Directions
Rewrite the records below, switching every "screenshot" to "capture" and leaving everything else the same.

** Start of Data supplied **

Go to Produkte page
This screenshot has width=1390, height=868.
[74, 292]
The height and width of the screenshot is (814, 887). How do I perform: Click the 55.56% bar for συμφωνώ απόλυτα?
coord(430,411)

** End of Data supplied **

Result of the exercise
Go to Produkte page
This capture has width=1390, height=868.
[74, 292]
The height and width of the capture is (814, 887). How do I perform: Click the 55.56% bar for συμφωνώ απόλυτα?
coord(430,411)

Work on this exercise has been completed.